Hoe ontstaat pseudotumor cerebri?
Bij pseudotumor cerebri is er een verhoging van de druk van het hersenvocht. Het hersenvocht wordt geproduceerd in de hersenkamers, dan stroomt het door deze kamers door een uitgang naar buiten en vervolgens buiten om de hersenen in de zogenaamde subarachnoïdale ruimten naar boven bij de kruin waar het vocht weer in het bloed wordt opgenomen. Dit laatste gebeurt door de zogenaamde arachnoïdale granulaties van Pacchioni, klompjes weefsel in de wand van de veneuze sinussen die het hersenvocht naar het bloed in de veneuze sinus afvoeren.
De oorzaken voor de liquordrukverhoging zijn:
- Een afgenomen afvoer van hersenvocht (liquor) hetzij doordat de veneuze sinussen, hetzij doordat de arachnoïdale granulaties heel geleidelijk (chronisch) verstopt raken.
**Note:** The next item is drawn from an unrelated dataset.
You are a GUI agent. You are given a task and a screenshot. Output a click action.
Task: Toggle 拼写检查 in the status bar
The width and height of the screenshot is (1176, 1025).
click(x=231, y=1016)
De veneuze sinussen zijn de bloedleiders die in het harde hersenvlies (dura) verlopen en waarin het hersenvocht wordt afgevoerd.
- Een andere oorzaak voor de verhoging van de liquordruk is een toegenomen productie van hersenvocht. Hier moeten we opmerken, dat afgenomen afvoer en toegenomen productie van hersenvocht ook de oorzaken zijn van hydrocefalie.
Waarom is er dan bij pseudotumor cerebri geen verwijding van de hersenkamers? Dat heeft hiermee te maken dat bij hydrocefalie (doordat er ook een verstopping is van de liquorafvoerwegen binnen het hoofd) de druk binnen de hersenkamers hoger is dan erbuiten, wat de hersenkamers doet uitzetten. Daarentegen is bij pseudotumor cerebri de verhoging van de druk overal in de liquorruimten aanwezig, waardoor de hersenkamers niet als het ware van binnen opgeblazen worden; de hersenkamers zijn meestal normaal van wijdte of zelfs iets vernauwd. Dit komt doordat onder invloed van de verhoogde druk in de hersenkamers liquor uit de hersenkamers in het omgevende hersenweefsel sijpelt en zich tussen de cellen van het hersenweefsel dringt. Het hersenweefsel raakt hierdoor gezwollen; deze zwelling wordt in vaktermen hersenoedeem genoemd. Door de zwelling worden de hersenkamers enigszins samengedrukt, wat op CT-scans en gewone MRI-scans kan worden gezien.